Taper tantrums, Daesh, Rexit, Brexit

Let us also take an outside view – how has Indian stock market behaved after some hotly debated political or macroeconomic events in the past.

I) Taper tantrum – In May 2013 when the US fed announced that it was going to reduce its bond buying activity, even after giving ample guidance earlier, the markets – globally as well as in India, had taken a severe beating. BSE Sensex dropped by about 10 % through the coming 4-5 months. However it didn’t take too long for the markets to shrug off the impact of this event. By May,2014 the Sensex was up by 20% versus its May, 2013 levels. For someone with two years investment horizon, at least in hindsight, this event provided a good point to add to his stock positions.

II) Daesh – Early victories of Islamic State in the Middle East in 2H2014 had unnerved many market observers. In fact some commentators had started discussing possibilities of Indian army getting into a face off with IS in near future. The fears turned out to be exaggerated and IS success on the battlefield started fizzling out soon.

III) Rexit – In 1HCY2016 a public debate was raging regarding the need and likelihood of RBI’s then governor Raghuram Rajan getting a second term.There was absolute consensus that Governor Rajan had been doing a great job and a vast majority felt that he must be given an extension.
Most market participants were of the opinion that if he was not given an extension Indian market would nosedive and would see a sharp derating medium term.Media started discussing with amazing regularity,and some respected global newspapers published articles and op-eds highlighting,the potential damage that Raghuram Rajan’s exit would do to India’s image and to investments in India.
In June,2016 the governor dropped a bombshell by announcing that he would not seek a second term and would instead head back to his first love i.e academia.
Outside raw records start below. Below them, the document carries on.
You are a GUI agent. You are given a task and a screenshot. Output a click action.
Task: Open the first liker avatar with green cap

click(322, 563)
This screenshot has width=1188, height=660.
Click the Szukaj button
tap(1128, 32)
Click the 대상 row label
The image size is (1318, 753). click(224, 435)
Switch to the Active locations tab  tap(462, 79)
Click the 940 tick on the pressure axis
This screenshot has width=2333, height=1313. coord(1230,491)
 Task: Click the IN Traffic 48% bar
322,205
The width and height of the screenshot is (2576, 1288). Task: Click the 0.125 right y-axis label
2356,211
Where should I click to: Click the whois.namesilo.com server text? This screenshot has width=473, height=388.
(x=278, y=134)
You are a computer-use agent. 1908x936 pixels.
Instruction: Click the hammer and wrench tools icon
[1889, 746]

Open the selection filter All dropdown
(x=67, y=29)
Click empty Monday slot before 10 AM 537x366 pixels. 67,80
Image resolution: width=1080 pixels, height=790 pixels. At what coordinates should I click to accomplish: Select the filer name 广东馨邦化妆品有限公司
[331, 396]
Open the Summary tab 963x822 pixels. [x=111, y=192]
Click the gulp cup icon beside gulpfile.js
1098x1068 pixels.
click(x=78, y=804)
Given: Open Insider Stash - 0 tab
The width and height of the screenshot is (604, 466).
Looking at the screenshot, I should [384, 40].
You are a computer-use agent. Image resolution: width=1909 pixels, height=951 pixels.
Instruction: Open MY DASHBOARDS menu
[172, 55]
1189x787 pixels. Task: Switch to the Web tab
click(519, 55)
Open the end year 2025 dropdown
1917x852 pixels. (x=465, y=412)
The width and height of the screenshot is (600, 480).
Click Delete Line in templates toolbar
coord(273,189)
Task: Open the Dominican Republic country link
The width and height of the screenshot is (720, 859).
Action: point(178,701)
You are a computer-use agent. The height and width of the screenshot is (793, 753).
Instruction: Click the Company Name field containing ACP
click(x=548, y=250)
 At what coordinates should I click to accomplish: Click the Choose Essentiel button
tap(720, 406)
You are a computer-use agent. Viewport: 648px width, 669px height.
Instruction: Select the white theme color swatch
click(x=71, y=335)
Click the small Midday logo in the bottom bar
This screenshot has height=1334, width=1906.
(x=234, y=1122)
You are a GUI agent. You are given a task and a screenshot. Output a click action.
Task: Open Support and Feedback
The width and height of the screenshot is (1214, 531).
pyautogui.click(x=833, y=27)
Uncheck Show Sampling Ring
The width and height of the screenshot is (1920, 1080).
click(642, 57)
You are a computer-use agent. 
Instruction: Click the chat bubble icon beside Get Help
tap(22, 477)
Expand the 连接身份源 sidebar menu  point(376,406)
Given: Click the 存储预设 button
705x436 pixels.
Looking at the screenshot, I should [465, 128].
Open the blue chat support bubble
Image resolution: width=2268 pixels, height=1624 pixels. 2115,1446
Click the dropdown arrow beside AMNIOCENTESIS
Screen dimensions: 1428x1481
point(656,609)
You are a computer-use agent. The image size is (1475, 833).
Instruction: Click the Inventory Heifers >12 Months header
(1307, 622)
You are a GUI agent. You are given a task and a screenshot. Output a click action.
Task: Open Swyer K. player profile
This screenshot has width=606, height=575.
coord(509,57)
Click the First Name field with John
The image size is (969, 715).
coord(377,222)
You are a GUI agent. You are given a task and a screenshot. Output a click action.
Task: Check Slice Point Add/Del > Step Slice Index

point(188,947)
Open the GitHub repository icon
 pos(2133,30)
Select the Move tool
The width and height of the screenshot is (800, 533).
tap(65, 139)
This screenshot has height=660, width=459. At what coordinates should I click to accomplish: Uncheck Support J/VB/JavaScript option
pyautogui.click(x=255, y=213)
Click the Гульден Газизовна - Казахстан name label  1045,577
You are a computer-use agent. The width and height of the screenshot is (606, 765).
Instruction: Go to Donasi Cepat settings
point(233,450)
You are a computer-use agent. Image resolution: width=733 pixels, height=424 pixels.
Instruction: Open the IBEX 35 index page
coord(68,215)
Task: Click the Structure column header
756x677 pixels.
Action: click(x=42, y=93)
Many market observers, business news anchors and newspaper columnists were dismayed and aired their views highlighting the dent this would make on prospects of Indian equity markets. However in a matter of weeks (or rather, days) it became clear that markets were thinking otherwise. The impact was minimal and short lived.

IV) Brexit – This was another event which had been followed closely by investors in 1HCY2016. Opinion polls, TV interviews and newspaper columns kept people on tenterhooks. Finally when the British voted on 23rd June to exit the EU global, including Indian, markets were hammered for a couple of days.Surprisingly the impact was negated- soon.

Make no mistake, political or macroeconomic economic events do matter for markets.However all headline hogging events may not be so earth shattering as they seem initially.As investors we should avoid forecasting events that are almost impossible to forecast and where no amount of sincere hard work can give us an edge.

Active Inaction:Need of the hour

Now, a word about the type of investment psychology that is required for this. If we have investment horizon of 2-3 years or more, if we are not using borrowed money, and if we are not employing derivatives this inaction may save time and intensify our focus on more important aspects of investment process.

Conscious and well thought out inaction can at times be the best friend of a diligent, hardworking investor with time on his side.Perhaps Blaise Pascal was thinking of investments and markets when he had said “All men’s miseries derive from not being able to sit in a quiet room alone”.